RESULTS AND DISCUSSION

Loss of CRTC2 Results in Defective MMR

Several previous findings prompted us to analyze the possible role of CRTC2 as a tumor suppressor that functions in MMR. First, mining of the COSMIC (Catalogue of Somatic Mutations in Cancer) database (Forbes et al., 2011) revealed that CRTC2 is recurrently mutated in several cancer types (Table S1). Second, a search of the Oncomine cancer profiling database (Rhodes et al., 2007) revealed that CRTC2 is down-regulated in multiple cancers (Figure S1). Third, analysis of a previous genome-wide occupancy study (Zhang et al., 2005) revealed that CREB1 was bound to several genes with well-established roles in MMR (see below), raising the possibility that CRTC2 may also bind to and regulate MMR gene expression.
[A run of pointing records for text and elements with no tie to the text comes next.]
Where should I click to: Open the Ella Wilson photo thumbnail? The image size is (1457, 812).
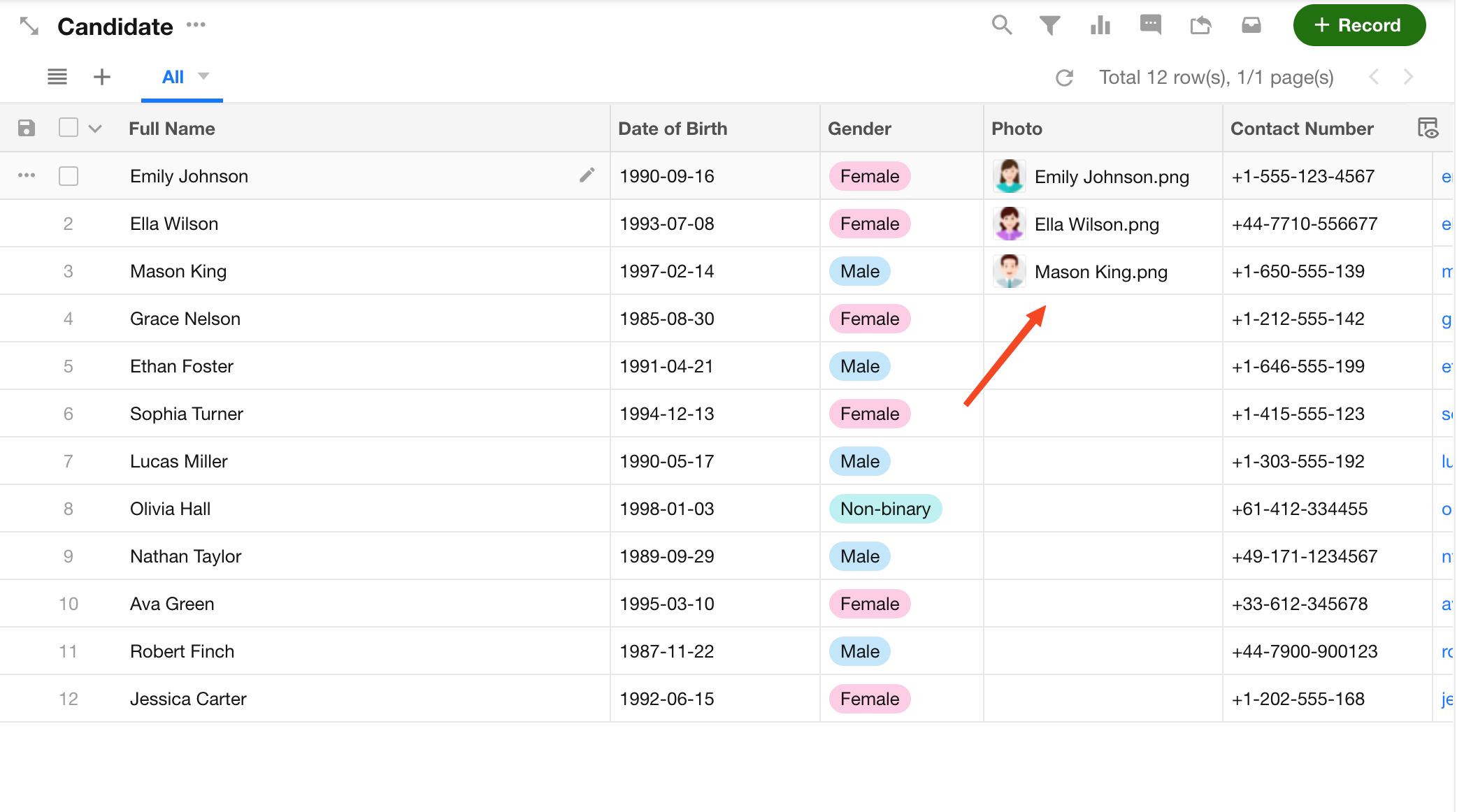point(1009,224)
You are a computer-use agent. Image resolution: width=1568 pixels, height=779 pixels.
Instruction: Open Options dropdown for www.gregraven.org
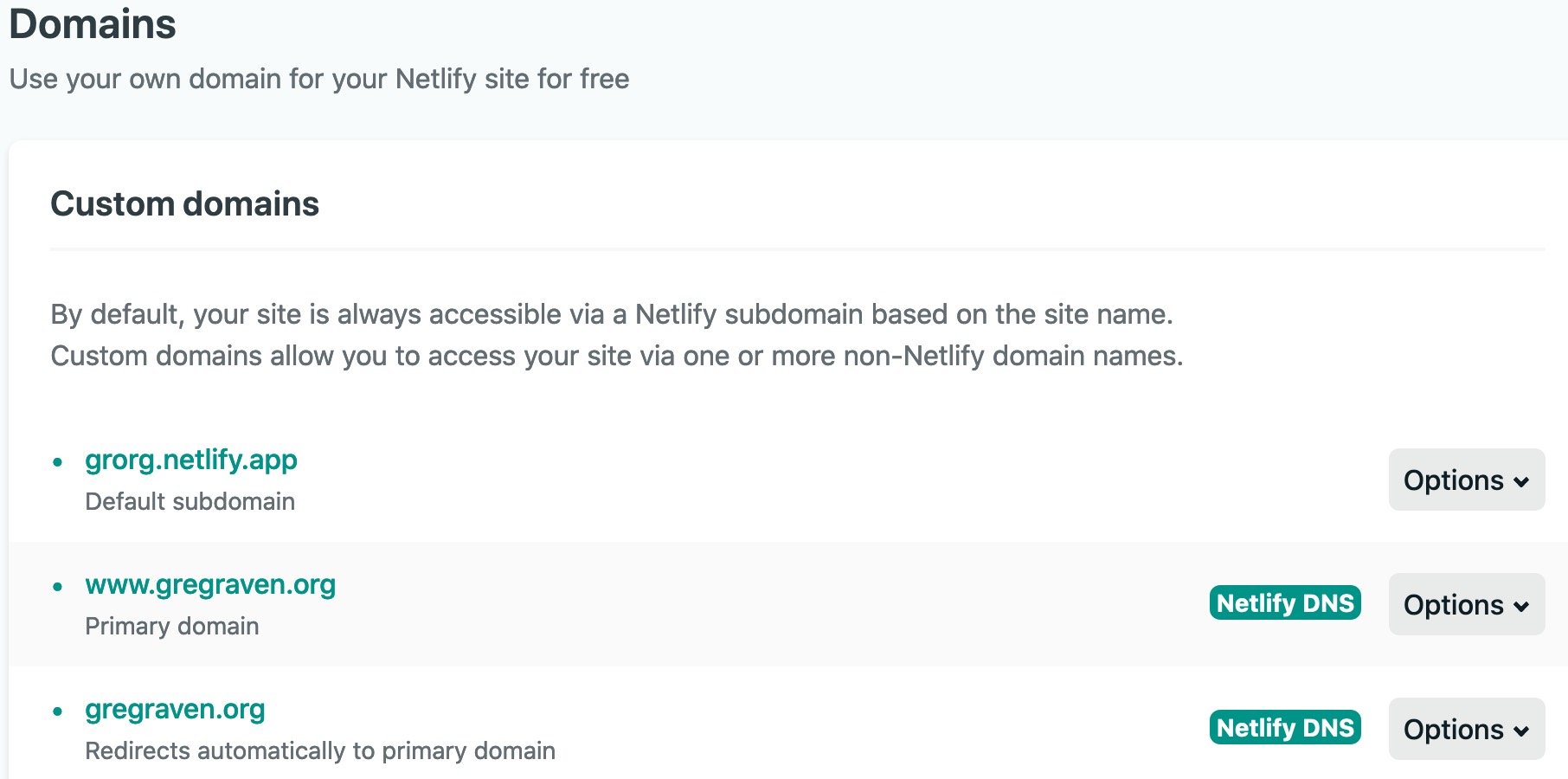coord(1466,604)
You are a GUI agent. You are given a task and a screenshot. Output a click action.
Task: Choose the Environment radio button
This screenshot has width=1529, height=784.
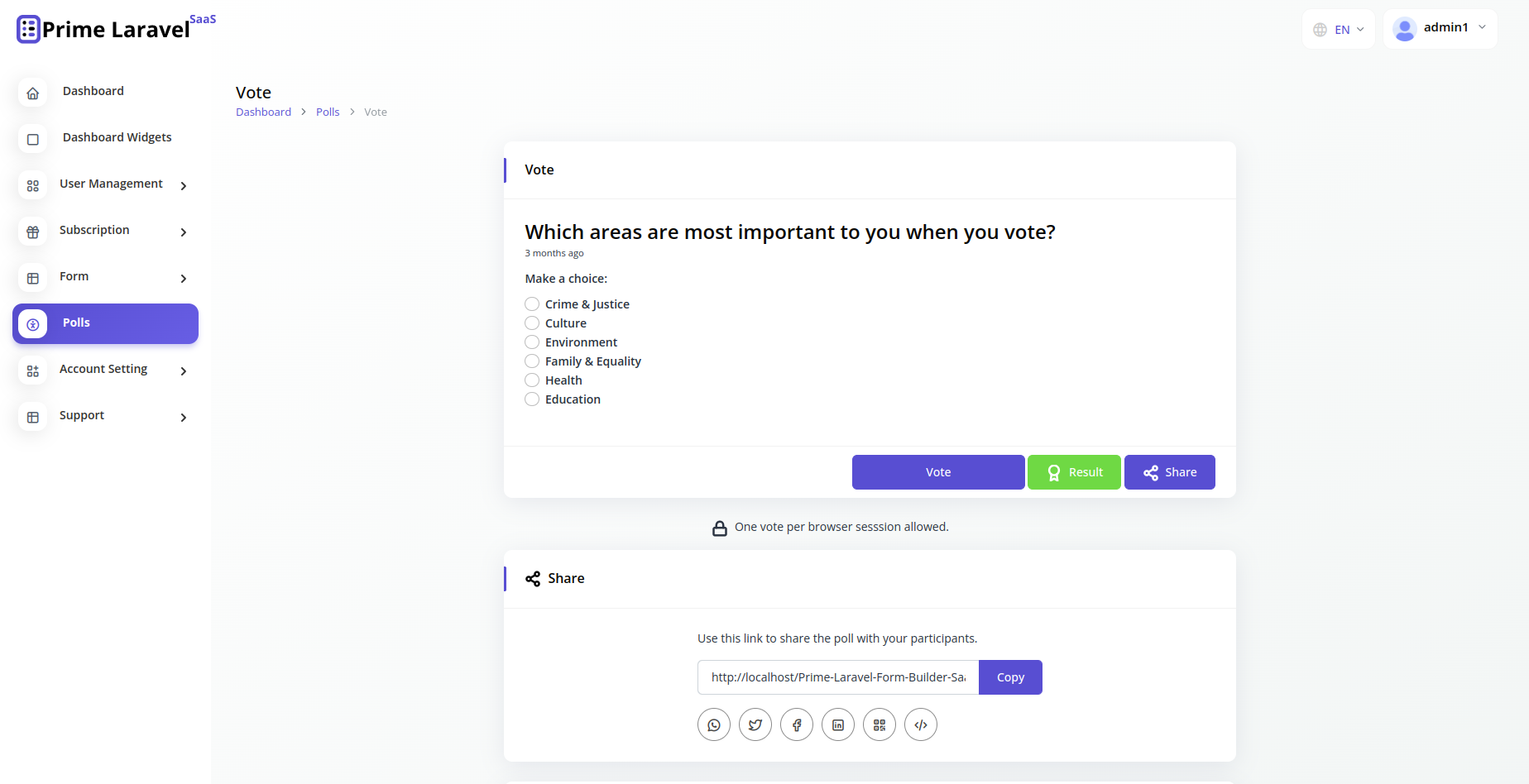pyautogui.click(x=532, y=342)
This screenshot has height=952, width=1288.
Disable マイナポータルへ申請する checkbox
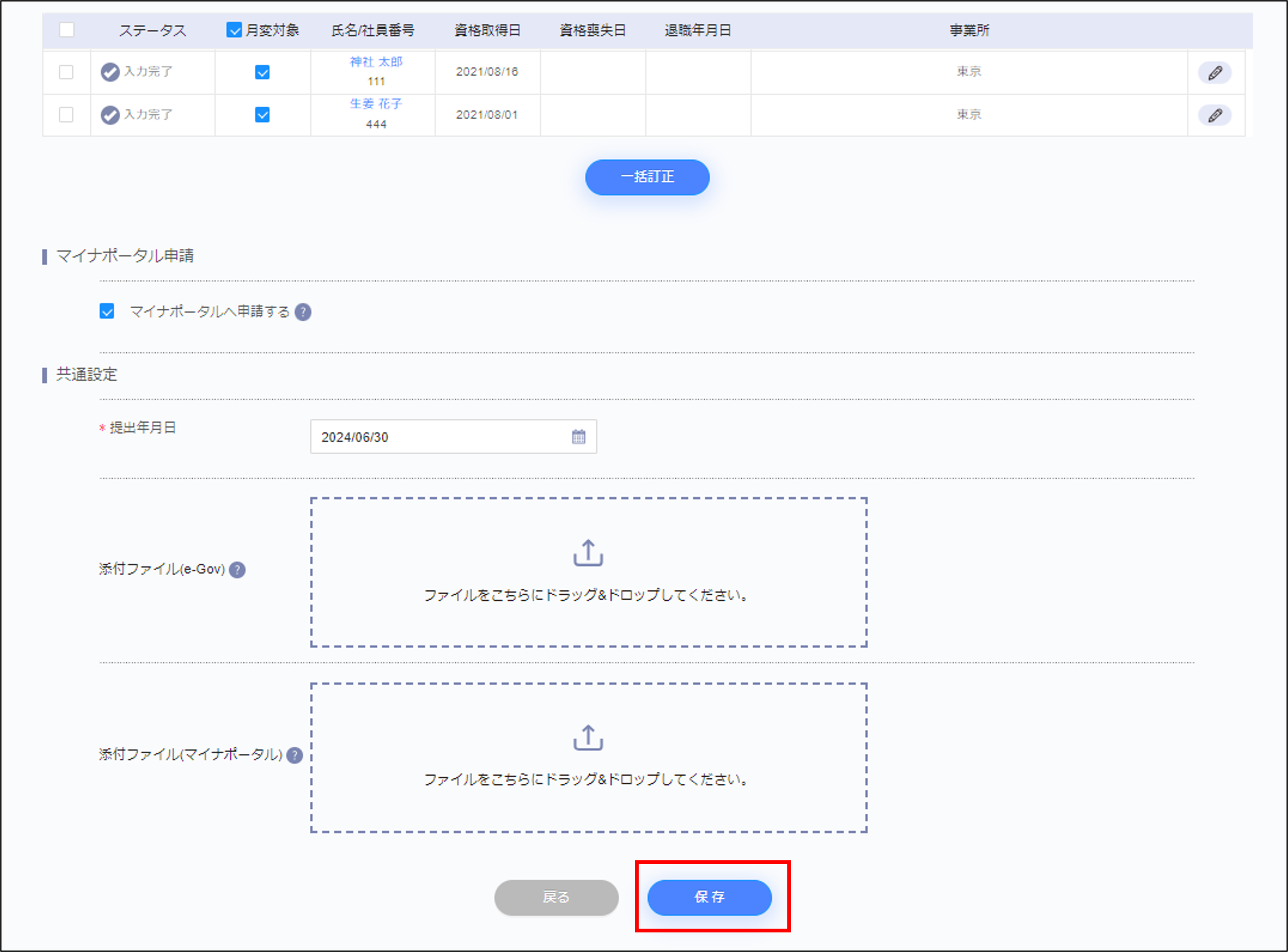[107, 311]
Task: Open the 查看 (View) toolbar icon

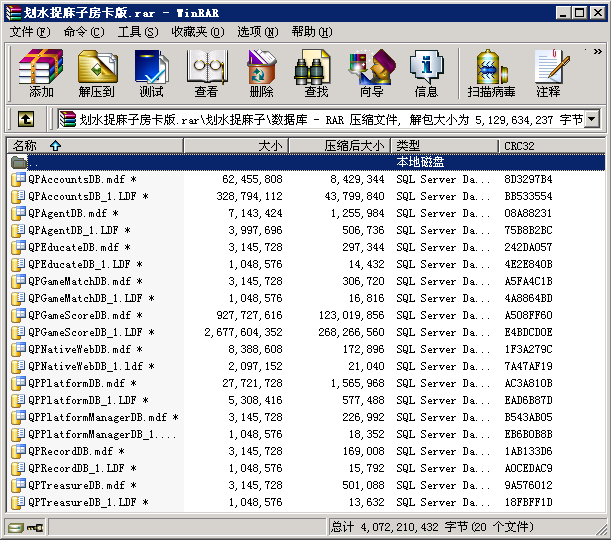Action: pyautogui.click(x=206, y=73)
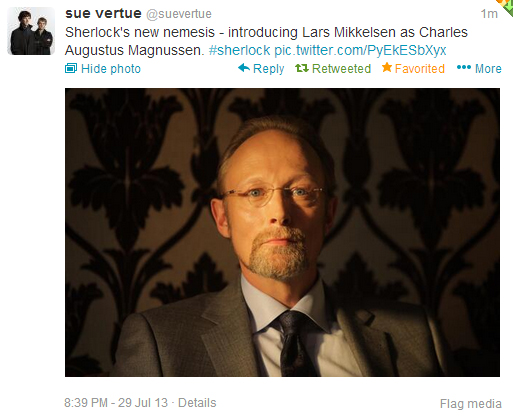Toggle Hide photo text link
The image size is (513, 419).
click(x=111, y=69)
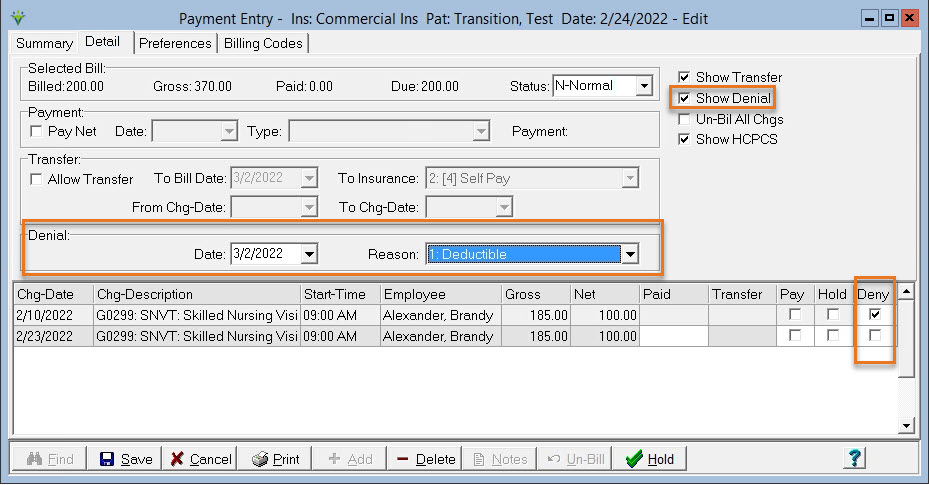Click the Save floppy disk icon
This screenshot has height=485, width=929.
(107, 459)
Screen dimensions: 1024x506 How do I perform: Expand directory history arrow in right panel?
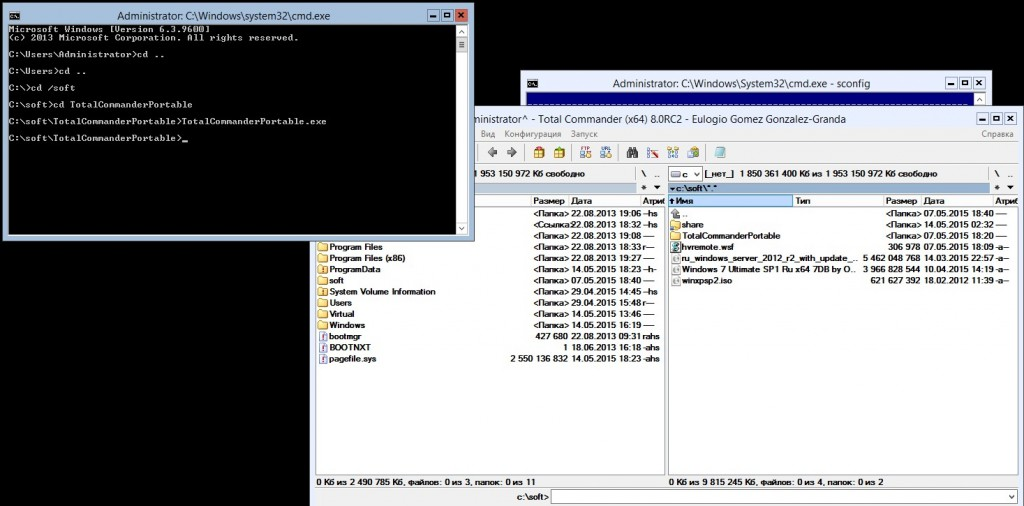(1007, 187)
To investigate the possible role of CRTC2 in MMR, we constructed CRTC2 knockout (KO) cell lines using a CRISPR/Cas9 genome editing strategy. The experiments were performed in HeLa cells, a commonly used MMR proficient, microsatellite stable cell line. Immunoblot analysis shows that CRTC2 was undetectable in two independently derived CRTC2 KO HeLa clones (Figure 1A), and sequencing confirmed that both alleles in each cell line were disrupted (Figure S2A).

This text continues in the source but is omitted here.